I also have client units within the organization. They usually come to me with wild, bold ideas that I help make a reality or explain (gently) why what they are asking for is insane. Some of thr projects are based on what folks have heard are best practices in our industry, others are about cutting down manual work/seeing what we can automate.
Any of those projects can take anywhere from a couple hours to a couple of months. Some require buy in from other units, so on those I end up on a lot of meetings and email threads answering questions, hearing suggestions etc. I then (usually) coordinate with my manager to make sure I'm not stepping on any toes or there aren't considerations which I had yet to consider.
Today for example, I spent about half the day working on help desk tickets, about 1/3 of my time was clarifying "what the hell are you trying to say?" Or pointing out logical gaps etc (much easier to do this upfront than write a bunch of code and have someone realize they meant something else entirely... People are dumb.) The other 2/3 was coding.
On my major projects, I spent an annoying amount of time emailing around to get approvals so a project manager would accept that my clients were fine with something I built, even though it was a bit unorthodox. Then a couple hours actually working on another project.
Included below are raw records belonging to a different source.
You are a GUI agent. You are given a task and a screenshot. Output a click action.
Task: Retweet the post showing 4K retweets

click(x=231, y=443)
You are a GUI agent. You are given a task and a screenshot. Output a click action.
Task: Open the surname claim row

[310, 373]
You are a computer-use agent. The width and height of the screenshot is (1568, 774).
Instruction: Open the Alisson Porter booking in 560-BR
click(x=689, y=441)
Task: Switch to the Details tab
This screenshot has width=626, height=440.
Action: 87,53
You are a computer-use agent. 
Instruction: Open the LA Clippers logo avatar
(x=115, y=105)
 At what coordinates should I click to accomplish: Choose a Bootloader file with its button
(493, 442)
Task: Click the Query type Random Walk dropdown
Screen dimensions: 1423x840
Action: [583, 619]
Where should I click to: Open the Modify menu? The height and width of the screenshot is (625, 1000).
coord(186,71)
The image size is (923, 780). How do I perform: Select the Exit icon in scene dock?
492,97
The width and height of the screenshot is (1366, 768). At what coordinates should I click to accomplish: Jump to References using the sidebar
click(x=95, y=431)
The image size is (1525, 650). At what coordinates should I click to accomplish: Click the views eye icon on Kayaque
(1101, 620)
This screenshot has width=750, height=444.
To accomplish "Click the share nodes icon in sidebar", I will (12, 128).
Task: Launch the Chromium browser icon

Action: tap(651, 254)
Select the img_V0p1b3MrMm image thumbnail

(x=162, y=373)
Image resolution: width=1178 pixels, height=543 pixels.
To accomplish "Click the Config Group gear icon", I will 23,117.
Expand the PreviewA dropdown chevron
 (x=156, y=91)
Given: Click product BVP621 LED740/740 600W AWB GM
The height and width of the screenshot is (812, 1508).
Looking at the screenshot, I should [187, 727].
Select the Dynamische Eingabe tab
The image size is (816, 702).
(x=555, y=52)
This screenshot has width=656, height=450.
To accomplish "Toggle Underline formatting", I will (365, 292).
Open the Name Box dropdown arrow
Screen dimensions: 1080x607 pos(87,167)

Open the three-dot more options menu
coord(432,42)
Plus, y'know, Lemmy time, cat skritching time and a bit of cooking.
Admittedly, my experience is unusual. I'm hihhly skilled but slightly underpaid in a non profit, so folks compensate by giving a lot of leeway. So a nice work environment plus I think what I do makes the world a better place, I'm pretty happy. I understand most office jobs are not quite like that but I don't think they're far off.
In Office Space the main character seems like some kind of analyst, maybe a project manager who makes sure things are getting done as planned and addresses. The other two guys from the office were software developers if I remember correctly. The annoyimg lady answering phones was a receptionist.
So it varies widely depending on what needs to be done and who it is assigned to. I have worked in the same IT department for over 15 years and had four different positions working with the same large software systems doing very different work (help desk, testing, requirements, project management). I interact with security people, administrative assistants, and even directors as part of the work.
'Office work' is more of a description of the location and setting than the work itself.
there's a billing dept in my company. i assume they handle billing. they have an office. they sit at desks a lot. they make calls and verify insurance and process payments and whatnot.
I have a friend who is a software dude. i dunno what he does but I'm assuming it involves offices, desks, and software.
I work in an office as a network administrator. Largely my day to day is a meeting every morning to go over what everyone is doing for the day, then looking through and responding to all the alerts that came up from all the servers I manage(things like failing backups, unexpected reboots, stopped services, strange login behavior, etc)
Then, if I still have time in the day, I put time towards some of the long term projects I have which largely consists of finding things that can be automated and scripting up solutions to that
That's like asking what a construction worker does. They build stuff, but like... what? The answer is whatever their specialty is. You can be an officer worker and do many, many, different things just like you can be in construction and do many, many things.
For some quick very general examples you could be in sales, or software development, or customer service, or data analysis, or graphic design, or so very many others.